What are the goals of the European joint project?

The The primary aim of the project is to preserve European digital sovereignty and independence with its own AI language model. The European properties in the area of Data protectionvalues and linguistic diversity are to be linked to one's own Model be taken into account.

The OpenGPT-X project is designed to enable data-based business solutions in the GAIA-X ecosystem. GAIA-X is a project to create a networked and secure data infrastructure in Europe to use and share data in a decentralised way. The name Gaia is derived from Greek mythology and describes a deity who is regarded as the personified earth.

OpenGPT-X is responsible for building a node for large AI language models and innovative language application services in the GAIA-X project.

What differentiates OpenGPT-X from other language models such as GPT-3?

In OpenGPT-X, special attention is paid to the European context of the AI language model. This primarily concerns the Integration of the many European languages, European ethical values as well as culture.

In addition, OpenGPT-X is also intended to meet European standards of data protection. These specifics are often cited as points of criticism of alternatives such as GPT-3 or Wu Dao 2.0 and are to be improved by the European solution and thus make the Protect the economic interests of "Europe as a business location.

Furthermore, this approach also allows governmental and legal concerns to be taken into account, such as the observance of European values, the European cultural context and regulations in the development of language applications. OpenGPT-X is also intended to be used in the decentralised Cloud solution GAIA-X and thus form a building block within the European data infrastructure.

Overfitting

What is overfitting?

Overfitting is a particular situation in the use of artificial intelligence where a correction of a model on a certain given data set is referred to. Statistically, too many explanatory variables are used to specify a model. Thus, overfitting can be compared to a human hallucination, where things are seen that are not actually there.

In machine learning, overfitting is undesirable because the algorithm recognises patterns in the data set that do not exist and builds its learning file on them. Machine learning or also Deep Learning Algorithms are to derive rules that can be successfully applied to completely unknown inputs and are to provide an accurate prediction.

An over-adapted Algorithm can unfortunately also deliver incorrect results due to incorrect inferences. In the algorithm, the data is trained so often that this data is practically learned by heart. Unfortunately, however, no useful result can be delivered with a new input. Overfitting usually occurs when there are significant gaps between the training and testing errors. Overfitting is favoured by some factors. The number of observations and measurement points plays a major role in model building.

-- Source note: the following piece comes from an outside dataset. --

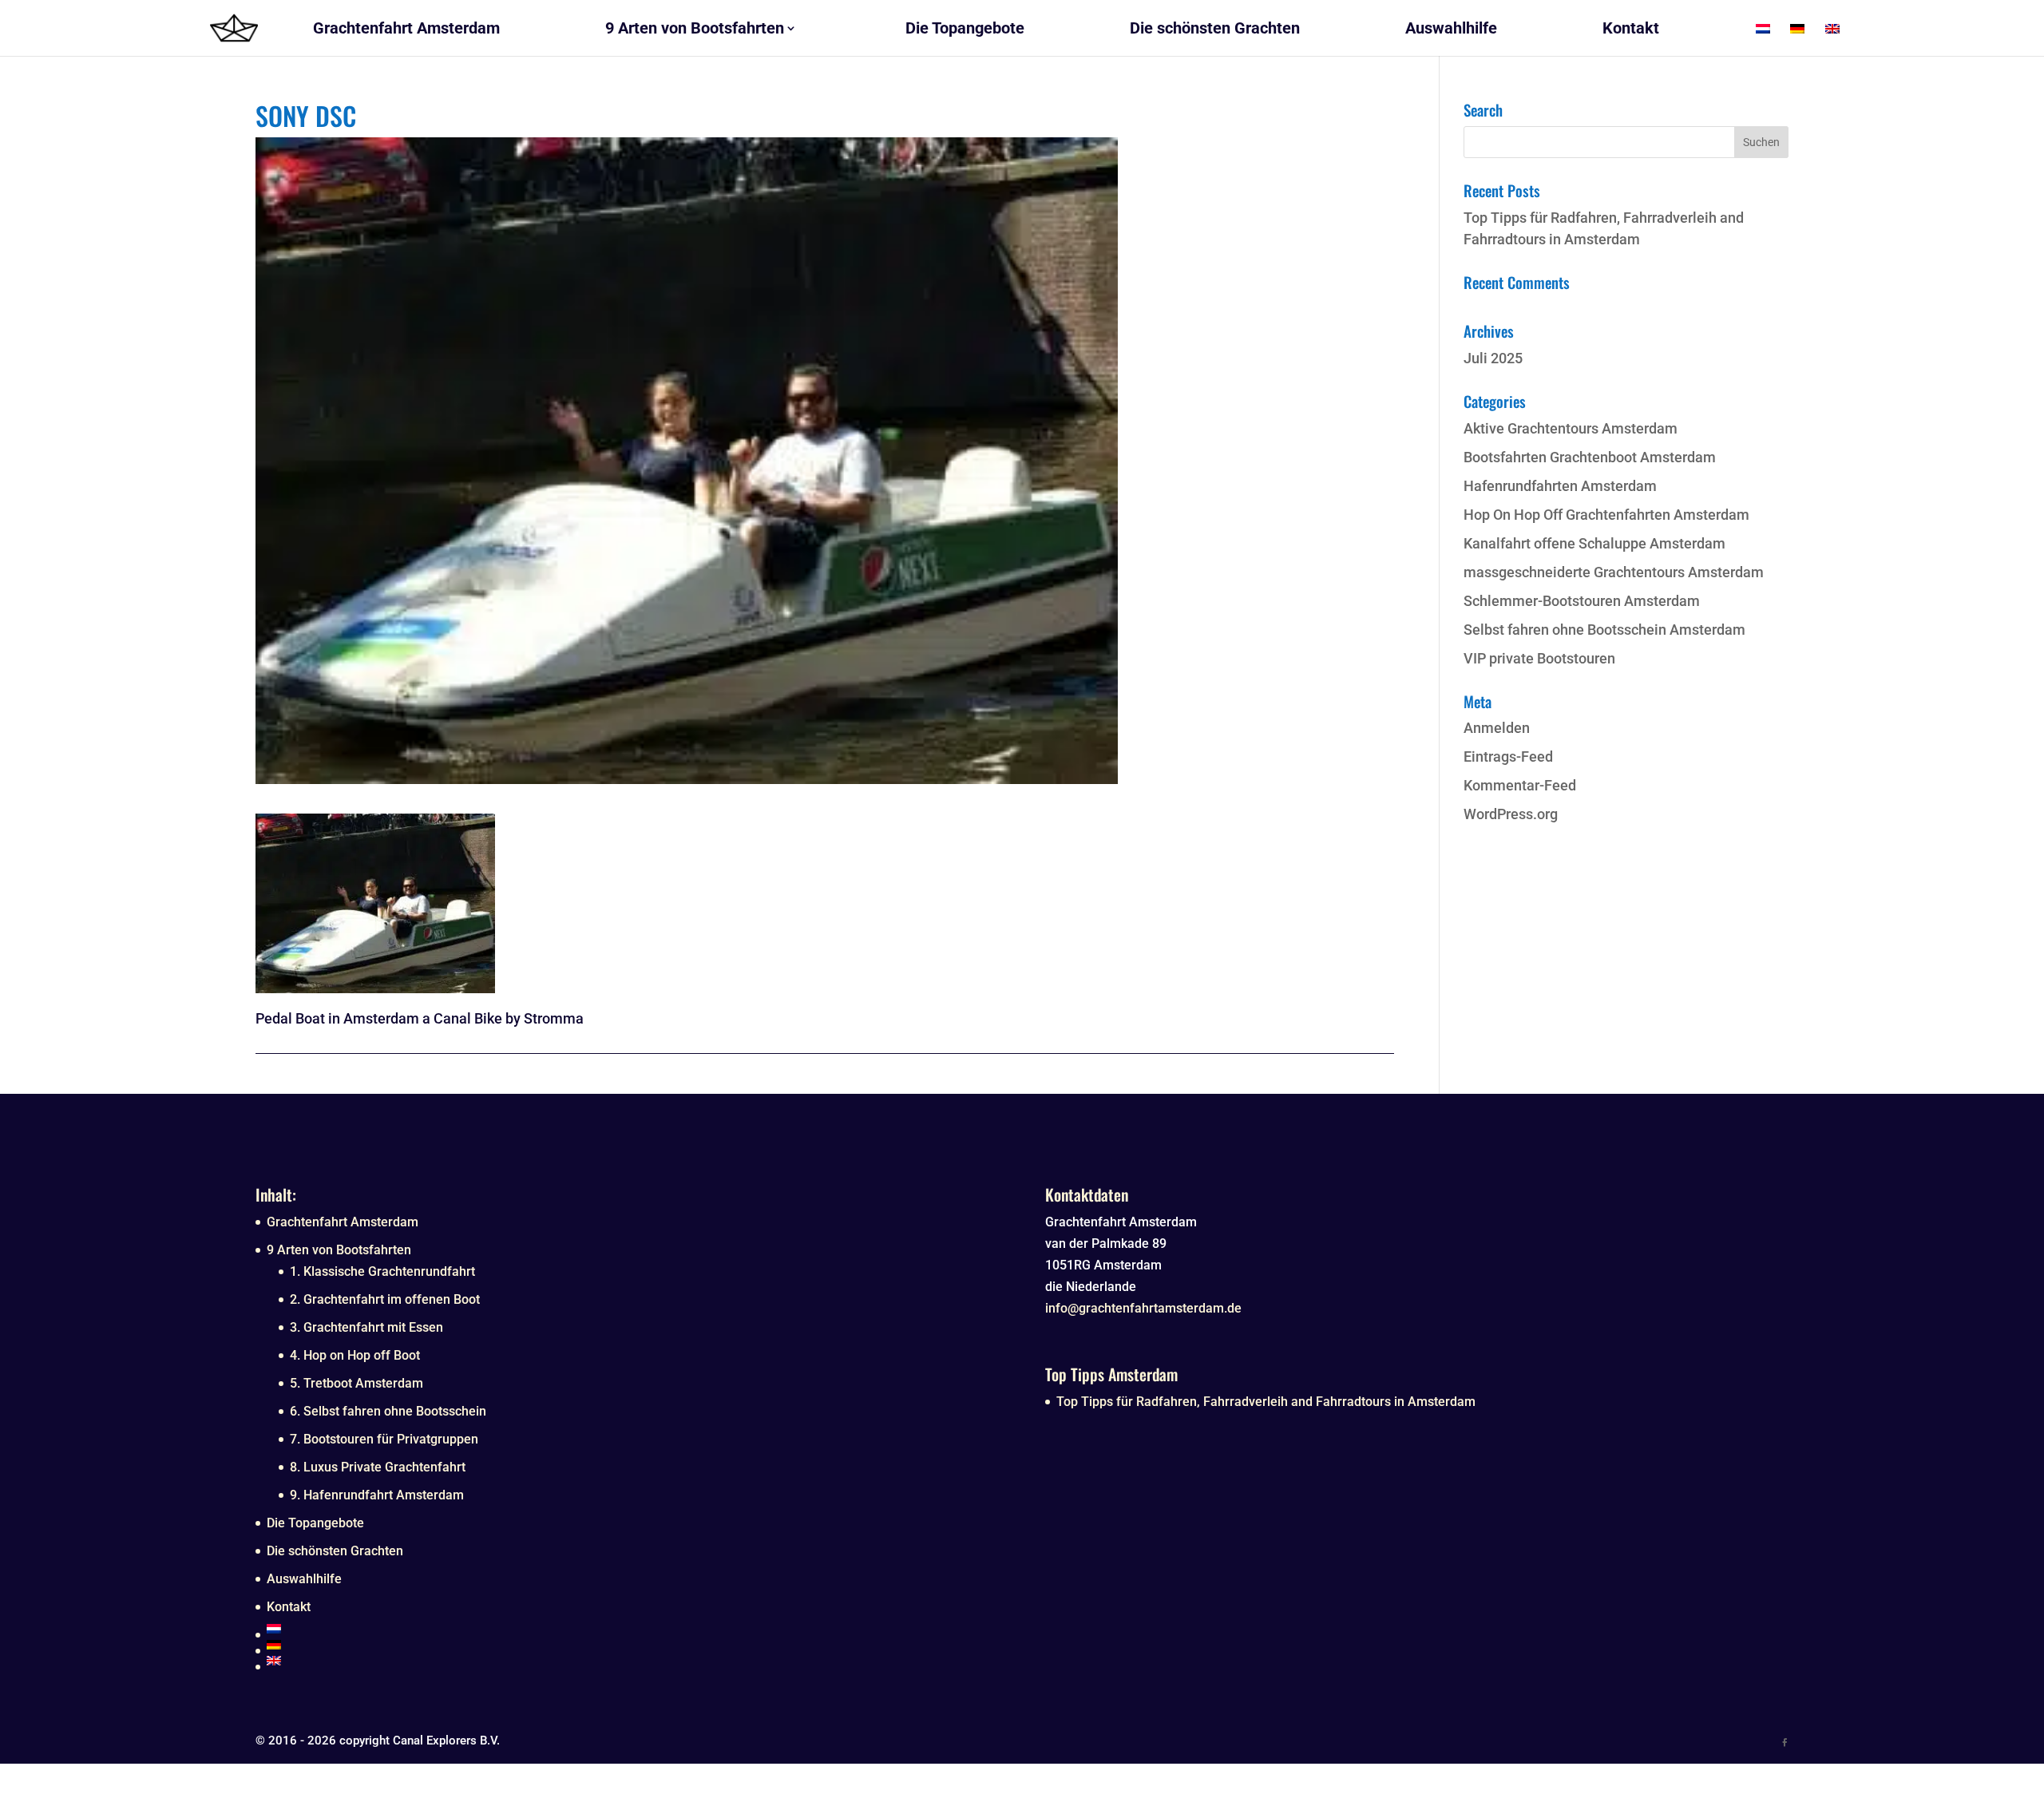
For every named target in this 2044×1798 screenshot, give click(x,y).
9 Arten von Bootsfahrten (339, 1249)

A selection of the data set decides on the possibility of making assumptions derived from these data for inferences about reality. If one should determine certain rules or trends from the available data, then the data set must also contain suitable data for this. Overfitting is also favoured by model misbehaviour, with a bias in some sample selection. This can also be due to a bias in data collection or evaluation. It is also possible that the training was too intensive, because an overtrained system can handle existing data absolutely well, but unfortunately not new and unknown data.

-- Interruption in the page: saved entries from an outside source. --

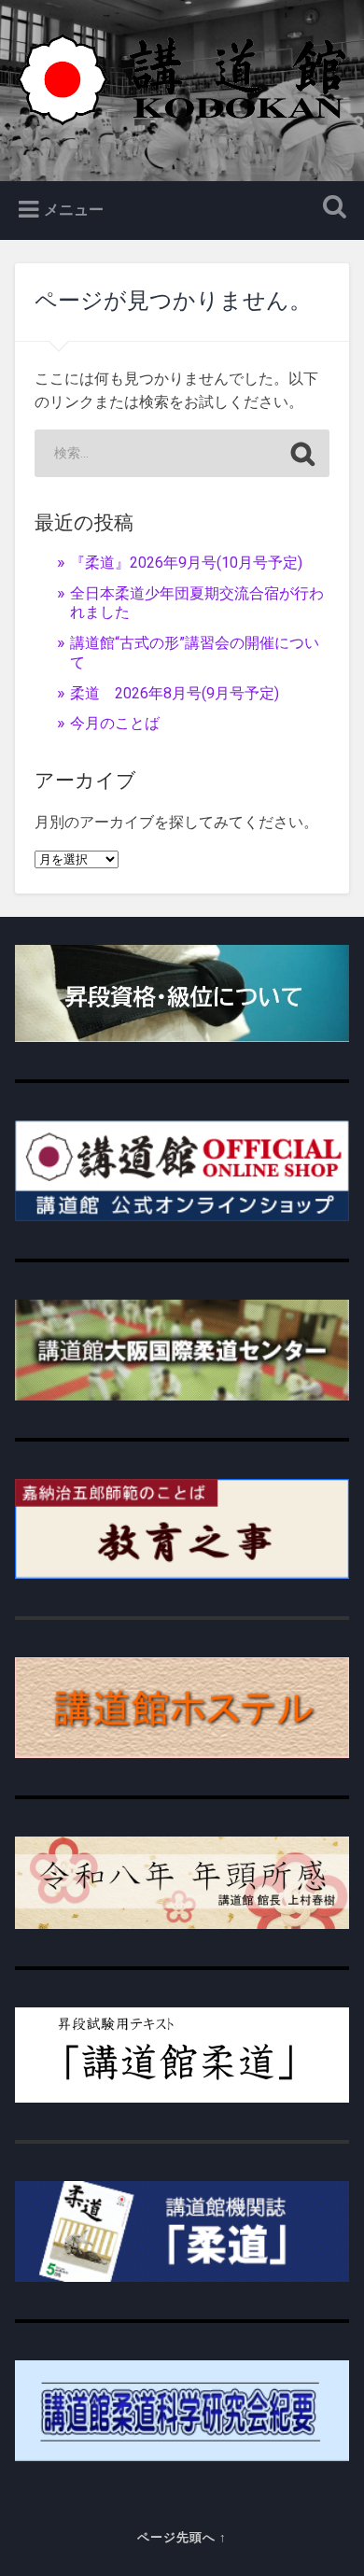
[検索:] (182, 453)
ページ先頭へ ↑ (182, 2536)
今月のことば (115, 723)
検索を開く (331, 208)
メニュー (74, 209)
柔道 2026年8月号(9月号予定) (174, 693)
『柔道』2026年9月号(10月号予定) (186, 562)
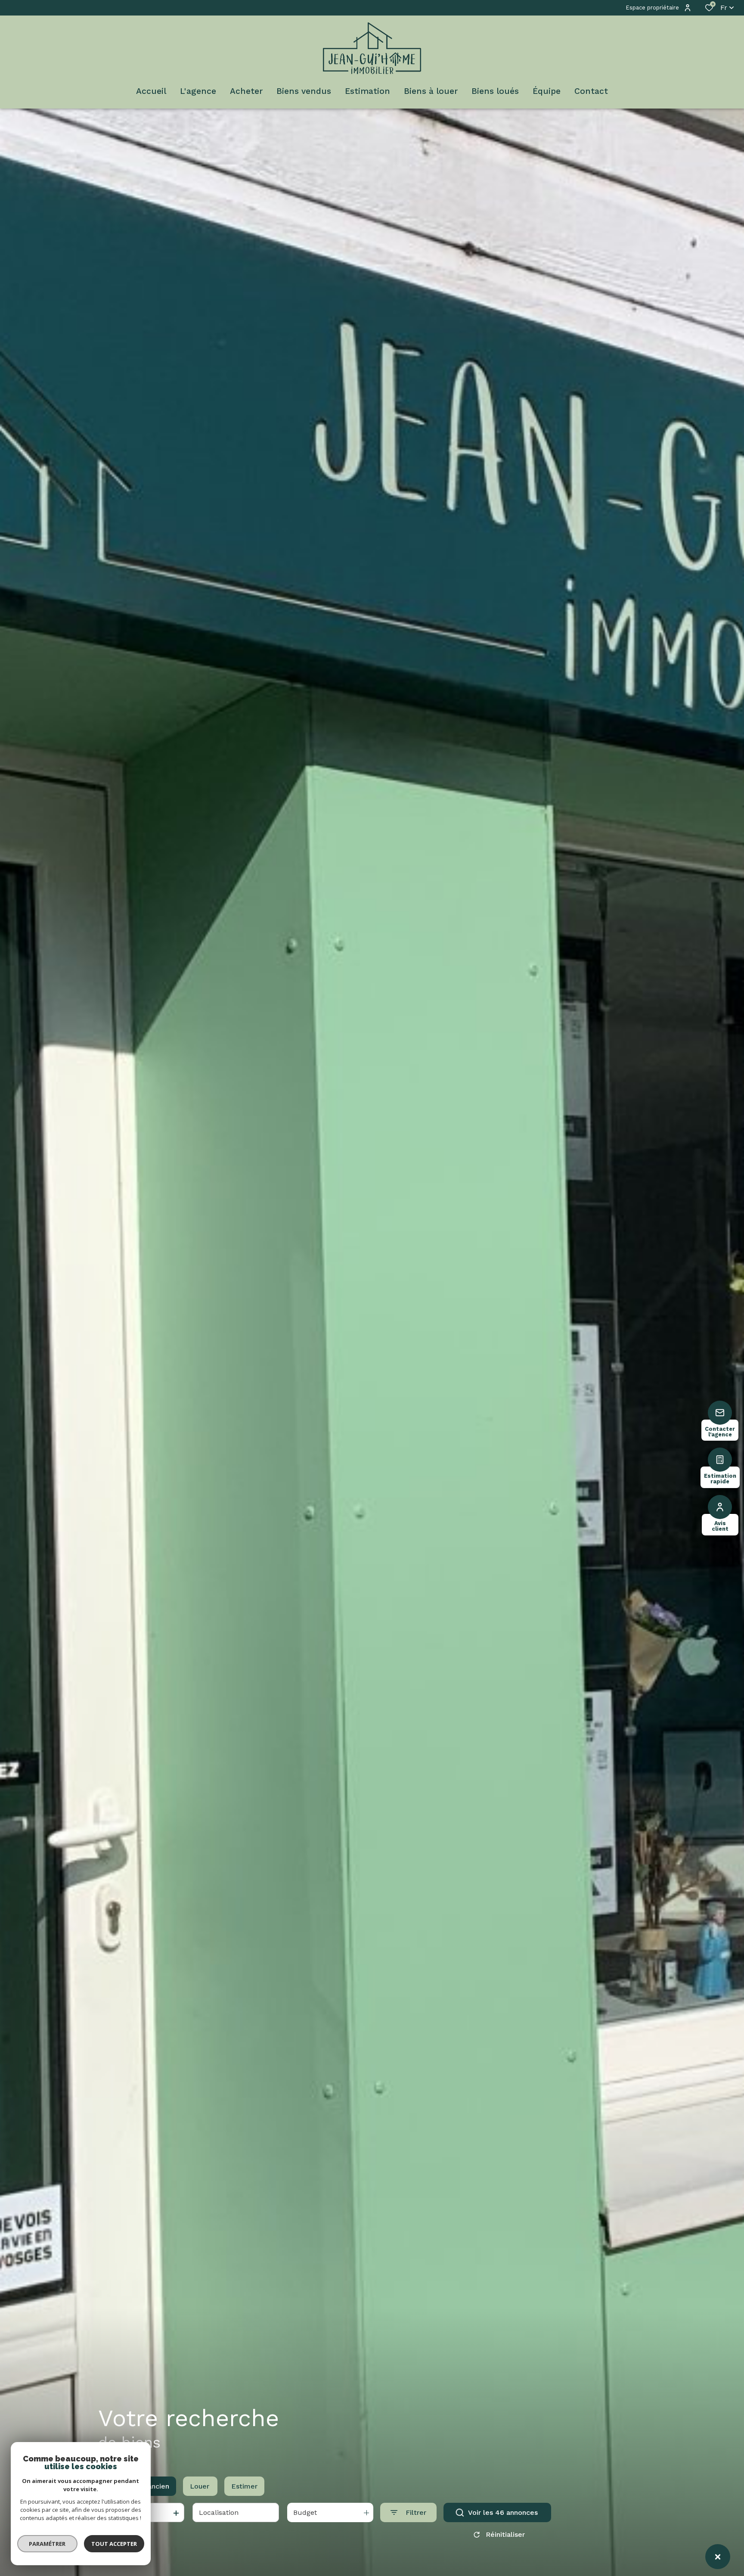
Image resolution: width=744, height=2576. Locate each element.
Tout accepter (114, 2544)
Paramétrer (47, 2544)
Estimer (244, 2486)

How to avoid over-adaptation?

There are some techniques used in predictive data mining to avoid overfitting (with neural networks, classification and regression trees). This can be used to control the model complexity (flexibility).

To avoid overfitting, one can plan a sufficiently large time window. Thus, one needs time for a truly unbiased and thus representative sampling. Factual preliminary considerations are important. It must be clarified which variables are relevant. The data set should be divided into test and training data sets.